Endometriosis may occur with bowel disease

NEW YORK (Reuters Health) - Women with endometriosis are at increased risk of also having irritable bowel syndrome or pelvic inflammatory disease, according to findings from a large study conducted in the UK.

Dr. Karen D. Ballard, at the University of Surrey in Guildford, and colleagues identified 5,540 women aged 15 to 55 years who were diagnosed with endometriosis. They matched these “case” patients to 21,239 control women without endometriosis.

They found that women with endometriosis were at significantly greater risk of having a diagnosis of pelvic inflammatory disease before and after the date on which endometriosis was diagnosed.

Similarly, a diagnosis of irritable bowel syndrome was more likely before and after a diagnosis of endometriosis than among controls.
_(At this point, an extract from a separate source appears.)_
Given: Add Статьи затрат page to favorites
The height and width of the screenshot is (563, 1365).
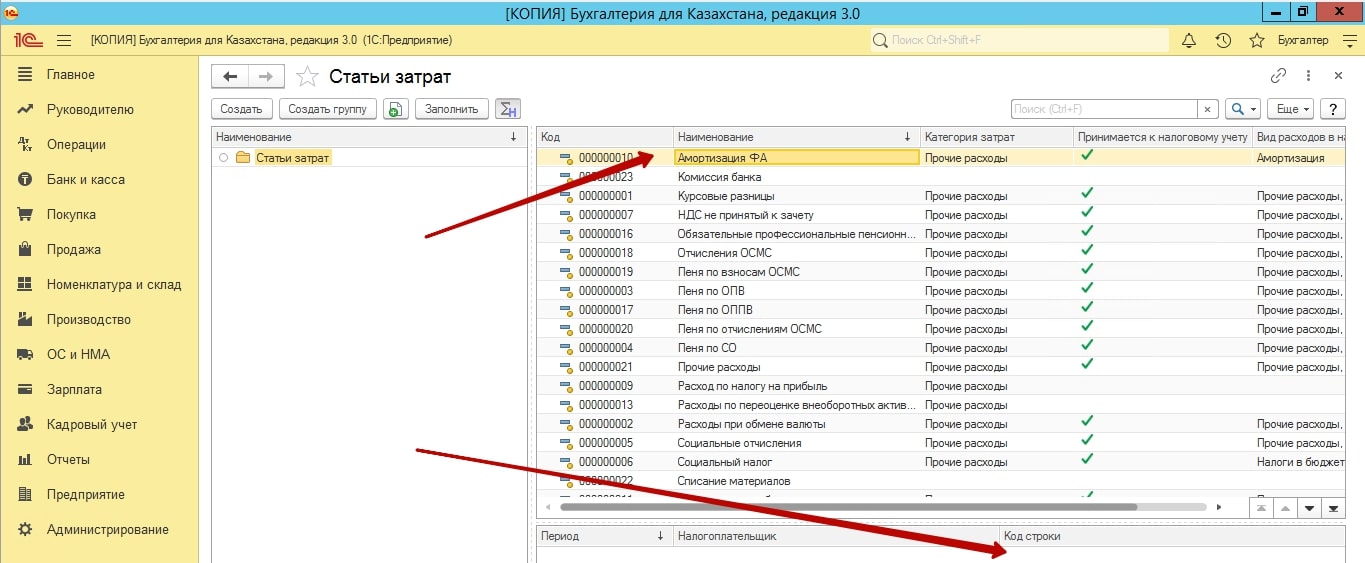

“If there is coexisting pelvic inflammatory disease, then this needs rigorous treatment to reduce the risk of even greater subfertility,” the researchers conclude in BJOG: An International Journal of Obstetrics and Gynaecology.

Endometriosis is a painful condition that affects women during their reproductive years and is caused by the growth of the tissue lining the uterus in other parts of the abdomen outside of the uterus, such as the ovaries.
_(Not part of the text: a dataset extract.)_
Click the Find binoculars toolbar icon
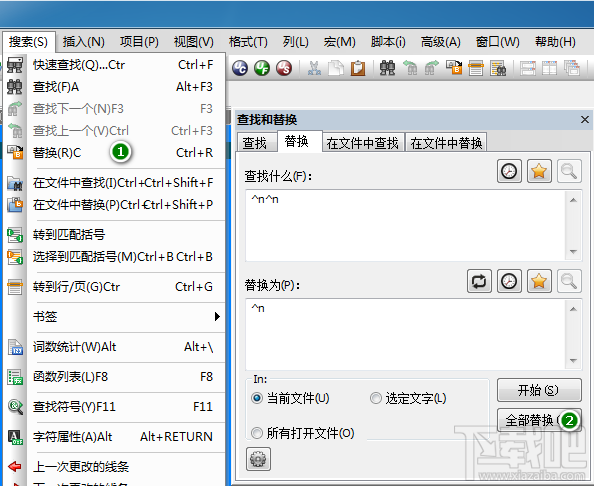Screen dimensions: 594x486 coord(387,68)
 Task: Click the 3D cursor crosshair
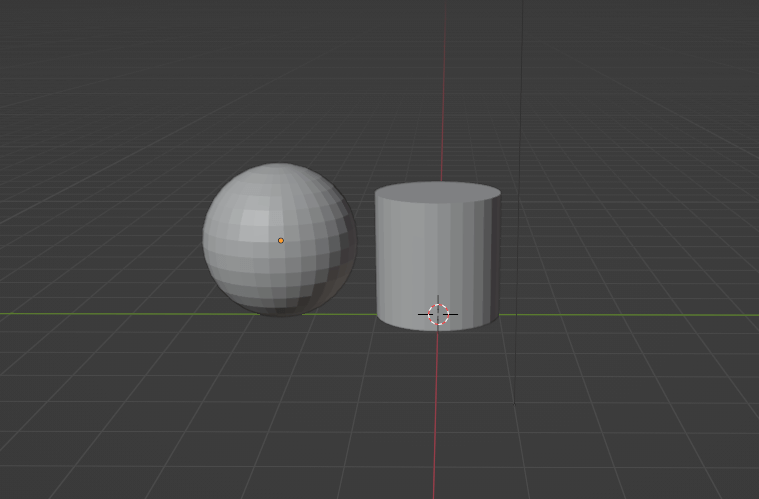(x=438, y=314)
“Appropriate management of irritable bowel syndrome may reduce endometriosis-related bowel symptoms,” the researchers say.

However, doctors “may not recognize that women with endometriosis get bowel symptoms,” Ballard told Reuters Health.

“We are currently working on further diagnostic markers for endometriosis,” she added. “Currently, endometriosis can only be diagnosed via surgery and we want to reduce the diagnostic delay by developing a way that GPs (general practitioners) can better identify the markers of endometriosis.”